Tony Cingrani, while possessing a weapons-grade fastball, is also working on his other pitches. As that article points out, Cingrani is excellent at hiding the ball on his delivery and has made a huge improvement on his secondary pitches. Combine all that and you can see why he has struck out 29% of the batters he’s faced this season.

Here’s a chart that shows various bottom-line measurements of pitcher performance, in this case for the Reds’ rotation based on their current numbers from 2014:

Table2Looking at the ERA column in the above chart, you can see why evaluating a pitcher on the number of runs he has given up, not on strikeouts, walks and home runs can be extremely misleading. Analyzing their current BABIP (and the fact that a pitcher has little control over his BABIP is backed up by how similar the career BABIP is for all five pitchers), you can see how “lucky” four of the five Reds’ pitchers have been through three games.

Each of them (save Homer Bailey) has a much, much lower BABIP than the league average (~.300) or their respective career averages. As their luck evens out and that number moves toward their usual number, we can expect their ERA to rise.

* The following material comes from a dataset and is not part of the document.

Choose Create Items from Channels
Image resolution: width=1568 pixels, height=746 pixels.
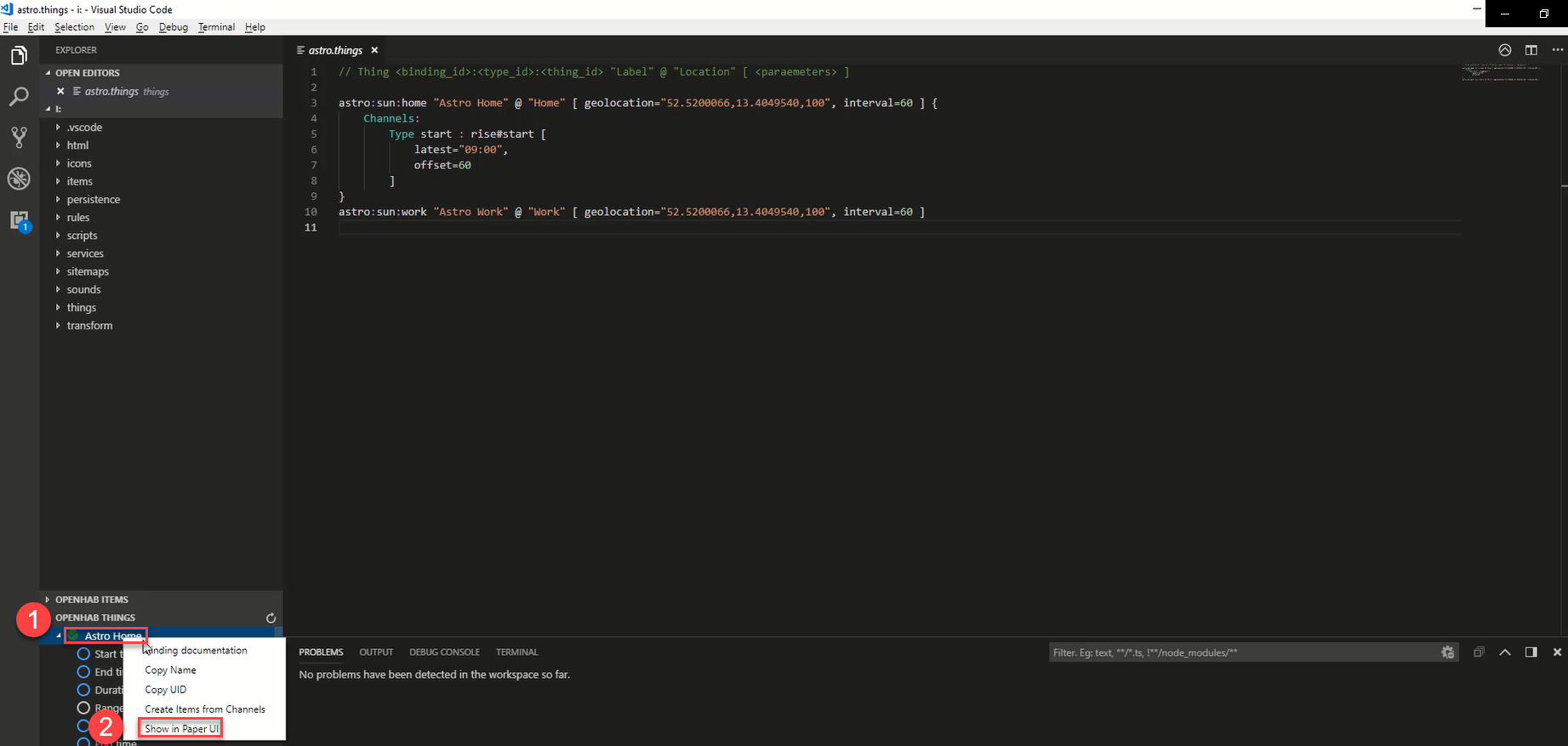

A few weeks ago we discussed how using walks, strikeouts, and home runs are a better way to predict future performance than ERA. The scatter plot I posted indicated that only 9% of the variation in year-to-year ERA could be explained by the previous year’s ERA.

At the end of the year, which do you think will be closer to Simon’s 2014 ERA: his current ERA (1.20) or his xFIP (3.92)? Or Cueto, will he throw a sub-2 ERA or be closer to his SIERA projected 2.52? If you answered xFIP and SIERA to those two questions, then let’s extend the courtesy to Homer and realize that his xFIP (2.80) and SIERA (3.16) are much closer to where he will end the season than his current ERA (8.16).

I feel bad for our other authors who have to write about the Reds hitting, because so far we have an embarrassment of riches to report from sixty feet from home (knock on wood). With 4 of the 5 at or above their 2013 fastball velocities, we have early evidence that the wave of good pitching will continue into the future.